The NYT and the Post have remarkably different takes on the U.N. conference, with the Times focusing squarely on Arafat’s controversial remarks and the “mixed message” they sent, while the Post favors a broad overview of the conference itself, saving Arafat for paragraph eight. This is odd only because the conference seems to be a fairly low-level affair: 166 nations sent delegates, but few heads of state showed up. “The Bush administration refused to send Secretary of State Colin L. Powell,” reports the Times. The Post implies that the brass stayed away because they knew that Middle East issues would dominate the meetings.

The private firm in China that sold missile parts and technology to Pakistan is a “virtual front for the Beijing government and does nothing without its approval,” according to the anonymous U.S. officials quoted in the LAT.  The sanctions mean that Chinese rockets will no longer be used to launch U.S. satellites and that the U.S. won’t supply satellite know-how to the Chinese. It’s the sort of spanking that could complicate President Bush’s visit to China, now seven weeks away.

The Post and the NYT front farm subsidies and the lawmakers who benefit financially from them. Although both stories are based on a report from the Environmental Working Group, they for some reason contain different numbers. The Times, for example, reports that “at least seven” members of Congress receive subsidies, while the Post has it as “at least eleven.” The lengthy Post article repeatedly points out that while some legislators do receive substantial payments ($750, 449 over the past five years for Rep Marion Berry of Arkansas, for example–make that $649,750 if you read the Times), most of the money goes back into their farms to cover production costs. Is it a conflict of interest? Depends on whom you ask. A Congressional ethics committee ruled that it’s no different from legislators voting on a tax bill that would affect their individual tax burdens, according to the Times. The problem is that very few farmers see big money–10 percent of them got 61 percent of the subsidies last year. 

Berry, a Democrat, shows up on the NYT’s op-ed page as well–writing about what happened to the McCain-Edwards-Kennedy patients’ rights bill when it reached the House this summer.
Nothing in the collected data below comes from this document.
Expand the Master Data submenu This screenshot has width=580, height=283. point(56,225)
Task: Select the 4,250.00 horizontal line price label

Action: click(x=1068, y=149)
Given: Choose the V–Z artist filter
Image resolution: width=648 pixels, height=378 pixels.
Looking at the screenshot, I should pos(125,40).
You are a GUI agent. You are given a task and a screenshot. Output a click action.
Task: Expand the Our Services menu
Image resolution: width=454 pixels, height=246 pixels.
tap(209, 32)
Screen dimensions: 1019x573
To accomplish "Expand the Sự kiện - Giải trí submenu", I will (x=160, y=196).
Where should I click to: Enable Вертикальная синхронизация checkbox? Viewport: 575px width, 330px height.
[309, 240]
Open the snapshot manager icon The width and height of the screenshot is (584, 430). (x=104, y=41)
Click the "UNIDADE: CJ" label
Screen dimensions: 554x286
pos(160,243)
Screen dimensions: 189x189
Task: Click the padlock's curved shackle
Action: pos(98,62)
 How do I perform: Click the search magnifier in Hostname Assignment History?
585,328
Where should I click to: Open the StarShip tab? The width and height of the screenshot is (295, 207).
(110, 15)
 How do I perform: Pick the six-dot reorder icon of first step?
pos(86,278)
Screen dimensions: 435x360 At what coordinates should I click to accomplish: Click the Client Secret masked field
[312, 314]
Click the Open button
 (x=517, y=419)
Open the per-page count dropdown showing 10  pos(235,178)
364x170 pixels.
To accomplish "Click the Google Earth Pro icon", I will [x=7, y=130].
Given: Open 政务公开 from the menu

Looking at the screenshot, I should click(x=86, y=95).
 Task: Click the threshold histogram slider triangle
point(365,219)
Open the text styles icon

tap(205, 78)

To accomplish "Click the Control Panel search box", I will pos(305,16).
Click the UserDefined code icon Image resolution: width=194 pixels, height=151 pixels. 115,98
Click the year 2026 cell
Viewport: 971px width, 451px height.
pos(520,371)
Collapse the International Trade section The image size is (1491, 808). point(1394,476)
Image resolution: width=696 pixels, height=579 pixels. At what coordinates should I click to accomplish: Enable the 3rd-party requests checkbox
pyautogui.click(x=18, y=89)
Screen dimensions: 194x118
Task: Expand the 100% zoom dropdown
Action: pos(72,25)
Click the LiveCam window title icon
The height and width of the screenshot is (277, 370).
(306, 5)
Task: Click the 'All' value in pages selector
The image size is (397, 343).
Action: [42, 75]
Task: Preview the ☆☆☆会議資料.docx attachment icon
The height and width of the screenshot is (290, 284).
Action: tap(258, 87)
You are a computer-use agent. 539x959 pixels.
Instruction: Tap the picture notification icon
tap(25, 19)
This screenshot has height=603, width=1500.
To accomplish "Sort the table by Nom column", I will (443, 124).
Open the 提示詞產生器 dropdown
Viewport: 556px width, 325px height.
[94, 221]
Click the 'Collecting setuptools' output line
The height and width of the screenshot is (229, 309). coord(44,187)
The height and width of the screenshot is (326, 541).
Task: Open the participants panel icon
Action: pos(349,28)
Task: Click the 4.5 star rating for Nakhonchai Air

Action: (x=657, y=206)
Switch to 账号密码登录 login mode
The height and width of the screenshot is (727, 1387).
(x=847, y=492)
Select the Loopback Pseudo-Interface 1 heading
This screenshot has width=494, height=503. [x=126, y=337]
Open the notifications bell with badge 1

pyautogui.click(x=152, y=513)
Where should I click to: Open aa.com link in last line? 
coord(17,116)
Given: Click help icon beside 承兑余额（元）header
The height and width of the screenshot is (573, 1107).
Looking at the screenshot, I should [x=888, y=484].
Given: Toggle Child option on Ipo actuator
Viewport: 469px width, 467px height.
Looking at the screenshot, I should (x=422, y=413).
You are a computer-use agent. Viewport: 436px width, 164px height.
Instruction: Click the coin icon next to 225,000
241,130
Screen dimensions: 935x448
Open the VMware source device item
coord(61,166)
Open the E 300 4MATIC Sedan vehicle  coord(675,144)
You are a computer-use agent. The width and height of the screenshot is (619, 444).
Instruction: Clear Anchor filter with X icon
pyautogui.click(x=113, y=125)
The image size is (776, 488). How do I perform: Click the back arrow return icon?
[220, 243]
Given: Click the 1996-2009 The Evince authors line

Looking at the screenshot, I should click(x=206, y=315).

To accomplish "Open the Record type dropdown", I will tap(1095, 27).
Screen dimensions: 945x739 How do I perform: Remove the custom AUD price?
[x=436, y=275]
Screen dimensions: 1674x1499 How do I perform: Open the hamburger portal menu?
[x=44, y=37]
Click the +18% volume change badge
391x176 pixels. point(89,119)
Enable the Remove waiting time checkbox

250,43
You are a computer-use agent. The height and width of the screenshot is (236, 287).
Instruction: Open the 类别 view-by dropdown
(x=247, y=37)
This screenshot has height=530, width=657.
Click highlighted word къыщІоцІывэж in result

Berry argues that Charlie Norwood, a Republican, betrayed his House colleagues when he went off and met with George W. and returned with the “Norwood amendment,” a series of protections for the HMOs that took the bite out of the bill. The House and the Senate will try to reconcile their differences when they reconvene on Wednesday. 

The NYT and the WP go inside with the sentencing of Juanita Yvette Lozano, the woman convicted of stealing a tape of George W. practicing for last fall’s debates, and mailing it and some other confidential materials to a member of the Gore camp. Juanita got a rather harsh one year in prison and $3,000 in fines. Gore’s operative, upon receiving the material, immediately turned it over to the FBI, who traced the theft to Juanita by “using images captured by a surveillance video camera in an Austin post office,” according to the Times. She offered no explanation yesterday for her crime, stating only that she would miss her voting privileges while in prison.

Everybody fronts the latest in the Danny Almonte saga: that he’s 14 and not 12. The team has forfeited the season, and all the people who jumped on the bandwagon even after Sports Illustrated broke the story are now cautiously backing away. All three papers run the same quotes: “Clearly, adults have used Danny Almonte and his teammates in a most contemptible and despicable way,” from the Little League pres, and “I’m disappointed that adults would fudge the boy’s age,” from George W. Might Almonte know how old he is and be partially to blame? That possibility doesn’t get much play in the coverage, perhaps because the kid also hasn’t been in school, either here on in the D.R., and the phenom’s father gets the heat for that. “In a literal sense, Danny Almonte has been defrauded by his father,” says a NYT editorial. “That is the real crime, not the attempt to pass his son off as a 12-year-old.”  The NYT is alone in mentioning that Danny’s brother played for the Rolando Paulino league last year–and he was born in 1985. You do the math.